Saturday, February 23, 2013

Why Settlers of Catan trumps Risk and Monopoly

Remember board games?  I have fond but distant memories from my younger days of Monopoly and Risk marathons with friends and cousins.   Fond because it was fun.  Distant because, who has eight hours to play a board game these days?

I spent much of a recent three-day weekend playing Settlers of Catan, a game that my household discovered at a Thanksgiving family reunion, and which quickly surged to number two (behind an iPod) on my 12-year-old’s Christmas wish list.  Now it’s my favorite as well.

Catan is often described as a cross between Risk and Monopoly, and those are understandable comparisons, although it has dawned on me that the contrasts with those two games are just what I like most about Catan.    Here’s what makes Catan superior to Risk and Monopoly:

Literally, no two games are the same -- the board is assembled in a different random order for every game.

It doesn’t take eight hours to play a game.  The games I’ve played have lasted one to two hours.

You can still play it for eight straight hours if you want to.   But that consists of five or six separate consecutive games, after each of which every player enthusiastically says, “Want to play another round?” 

Because you win by assembling natural resources from a randomly-generated landscape that can make some products ridiculously abundant or scarce, Catan teaches great economic lessons about supply and demand.  Players can’t win without mastering the concept of trade – with the mainland "bank," or even with each other. 

You get points for the largest army, but also for building a market, a library, or a university.

Yes, there is a military aspect to the game.  But it’s more like a Viking raid (or maybe modern guerilla warfare; but Catan is set in the Bronze  Age) than a war of occupation.   Playing the “knight” card involves stealing a resource from an opponent and disrupting natural resource production in the affected region for a few turns – not destroying his army, removing his cities from the map, sowing salt into the earth, or even hearing the lamentation of his women. 

But there is no conquering of someone else’s territory.  What an amazing respect for property rights!  You win this game by expanding your territory more successfully than your opponent, not by driving her from her home.  How American!  Or maybe how un-American.  I’m getting confused.   I grew up playing Monopoly and Risk, driving people from their homes and into the sea …

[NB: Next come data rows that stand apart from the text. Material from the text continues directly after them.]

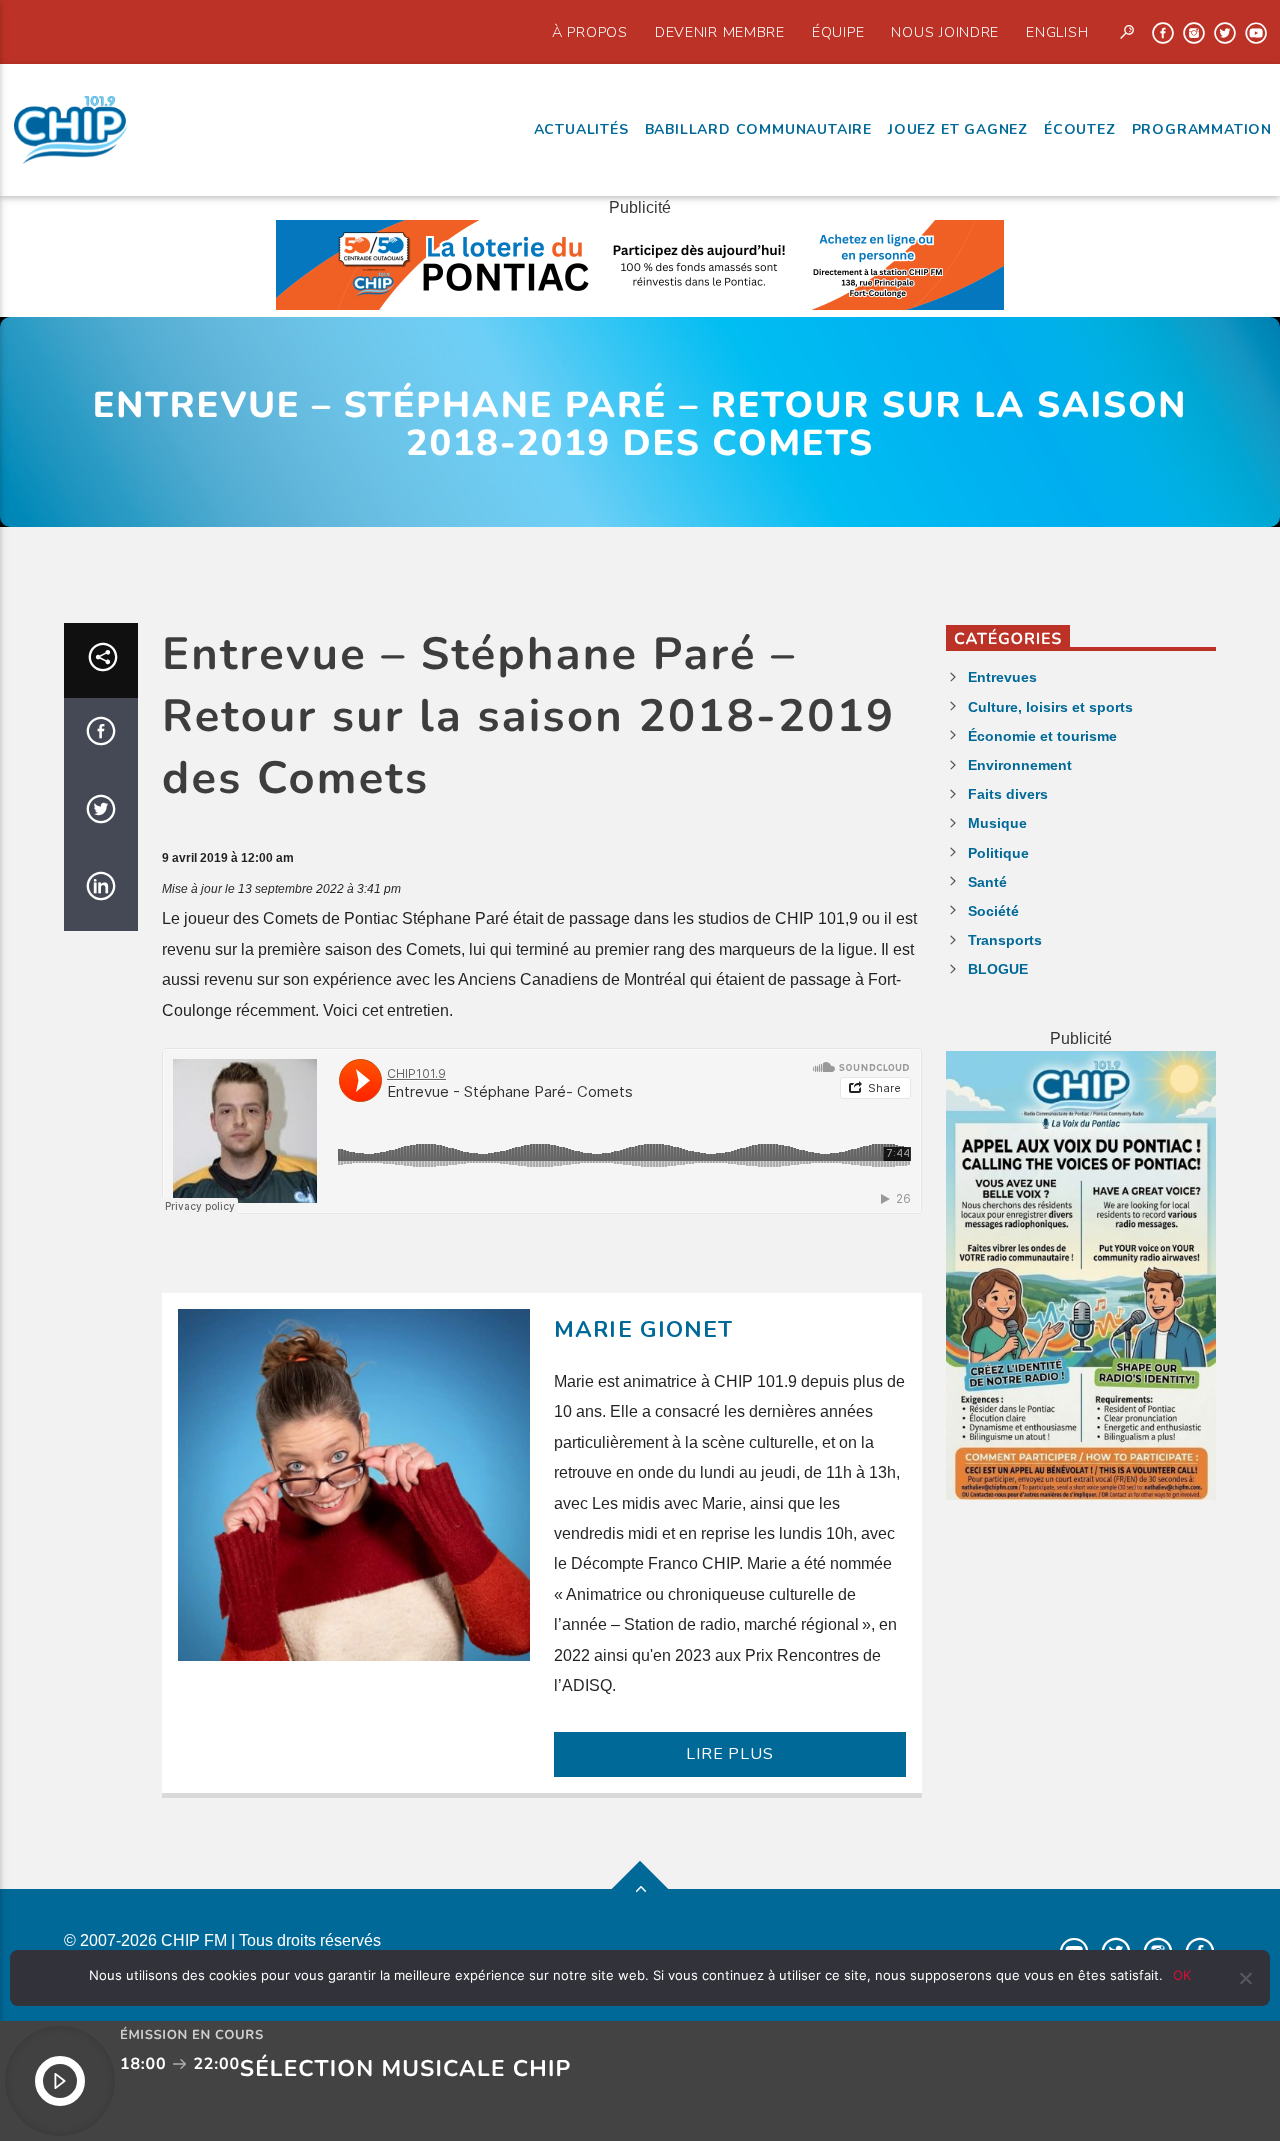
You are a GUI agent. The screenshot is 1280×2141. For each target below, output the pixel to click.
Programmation (1202, 129)
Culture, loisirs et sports (1050, 707)
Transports (1005, 940)
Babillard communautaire (758, 129)
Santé (987, 882)
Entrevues (1002, 677)
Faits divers (1008, 794)
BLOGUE (998, 969)
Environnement (1020, 765)
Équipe (838, 32)
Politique (998, 853)
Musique (997, 823)
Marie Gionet (644, 1329)
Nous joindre (945, 32)
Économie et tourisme (1042, 736)
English (1057, 32)
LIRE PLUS (729, 1754)
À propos (590, 32)
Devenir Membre (720, 32)
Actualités (581, 129)
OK (1182, 1975)
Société (993, 911)
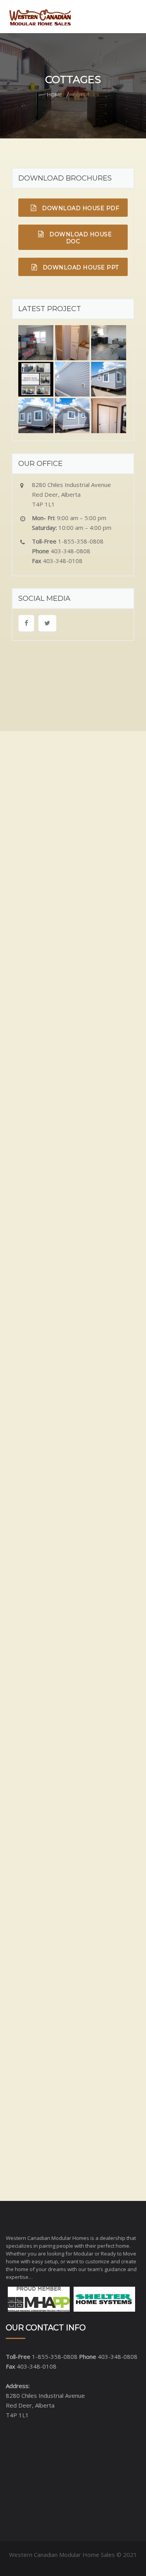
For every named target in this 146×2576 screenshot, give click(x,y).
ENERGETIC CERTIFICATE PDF (79, 1914)
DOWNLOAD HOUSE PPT (80, 267)
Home (54, 94)
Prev (18, 1373)
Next (31, 1373)
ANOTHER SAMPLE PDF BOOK (80, 1947)
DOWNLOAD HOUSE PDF (80, 208)
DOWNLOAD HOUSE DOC (80, 238)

That’s not to say Catan is not cut-throat competitive.  There’s nothing more brutal than spending eight turns building a road to the last ore deposit, for example, and then having your opponent beat you to it on the ninth turn. 

Ultimately, the best thing about Catan is that the end of a game tends to be a race to the (arbitrary, point-based) finish between growing “empires,” rather than a two-hour Sherman’s March through Georgia.   At the end of almost every game, the “losers” are one or two acquisitions away from winning themselves, rather than having spent the last two hours downsizing or burying their dead in a lost cause.  

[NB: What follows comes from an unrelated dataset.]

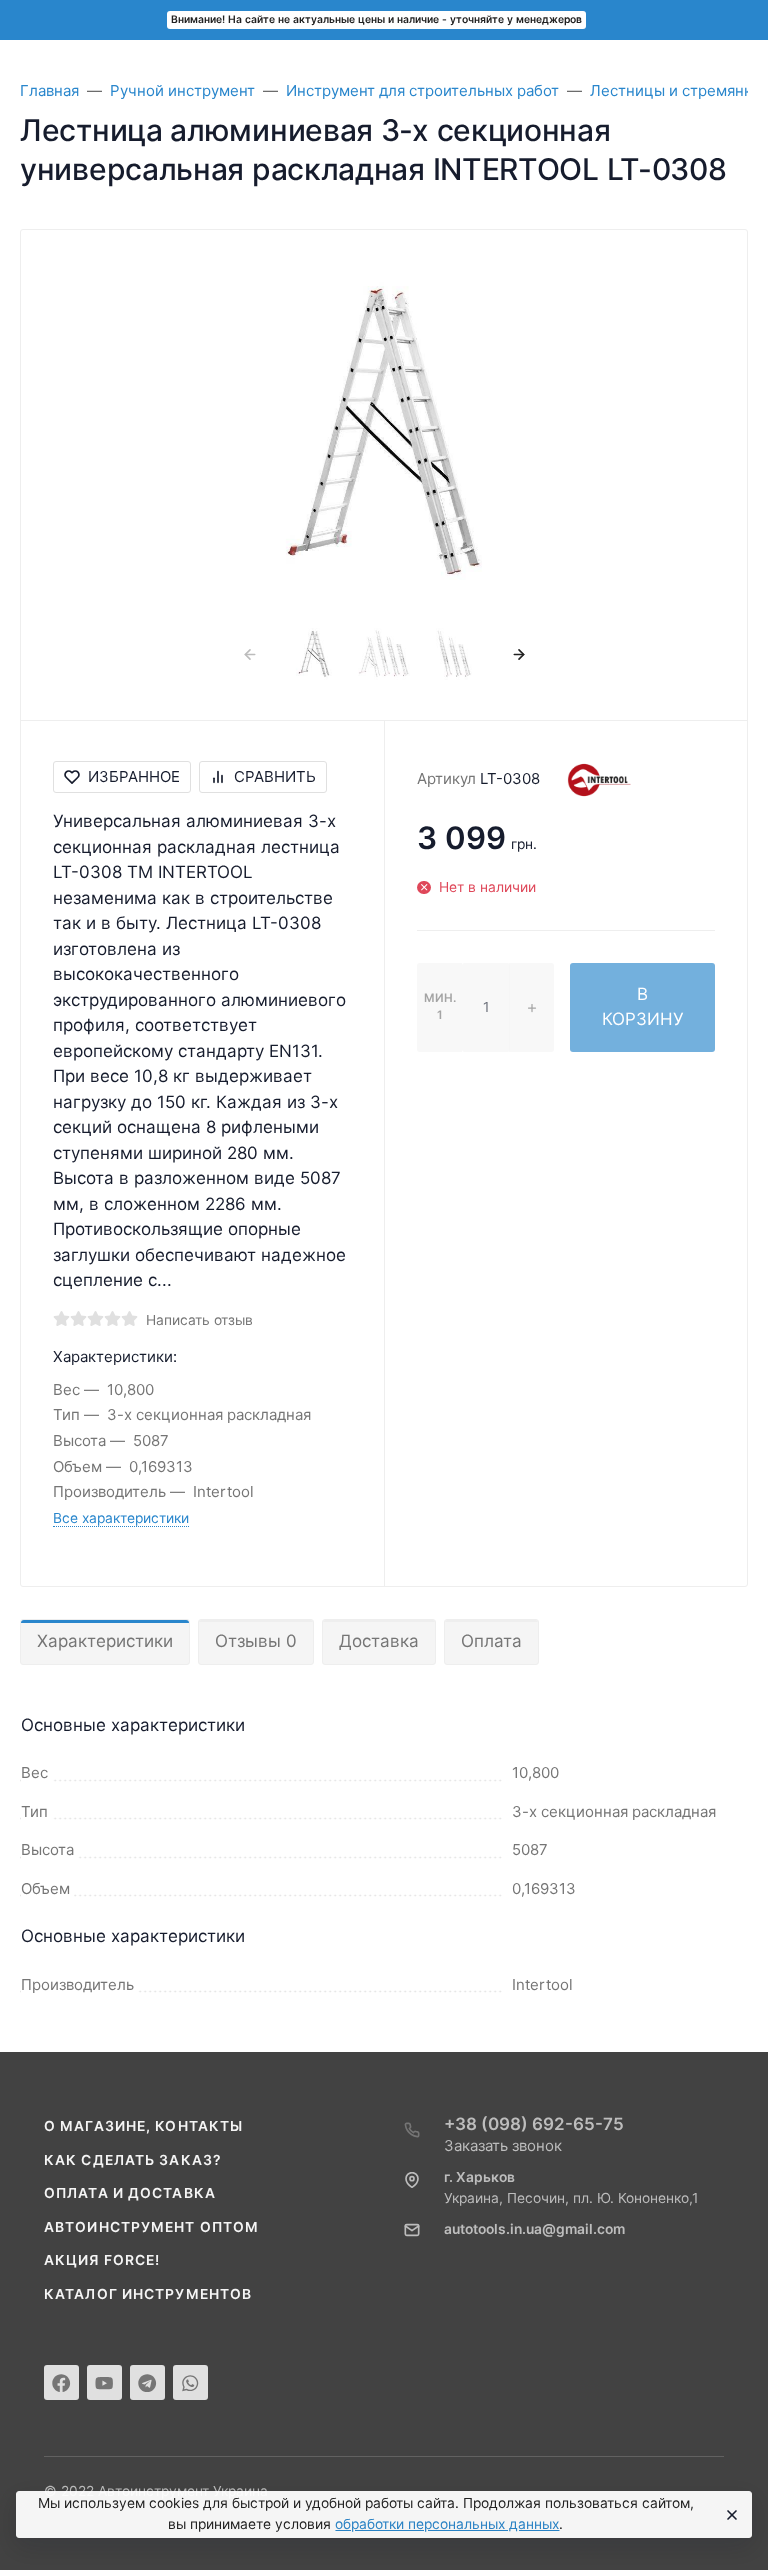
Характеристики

The difference in the definition of success is not subtle at all … you can play a game based on competition, free markets, trade, property rights, territorial expansion, and even military intervention – and not have success defined as the extermination of your opponents.   How interesting that Monopoly was developed in America in the 1930s; Risk in France in the 1950s … and Catan in Germany in 1995. 

It’s not surprising that our society’s games are based on hundred- and thousand-year-old economic and military philosophies.  But our real-life  economic and foreign policies don’t have to reflect 50- and 80-year-old games.  I think all of us need to play a whole lot of Settlers of Catan with our kids, and soon.  Fortunately, it’s a much quicker game than its predecessors.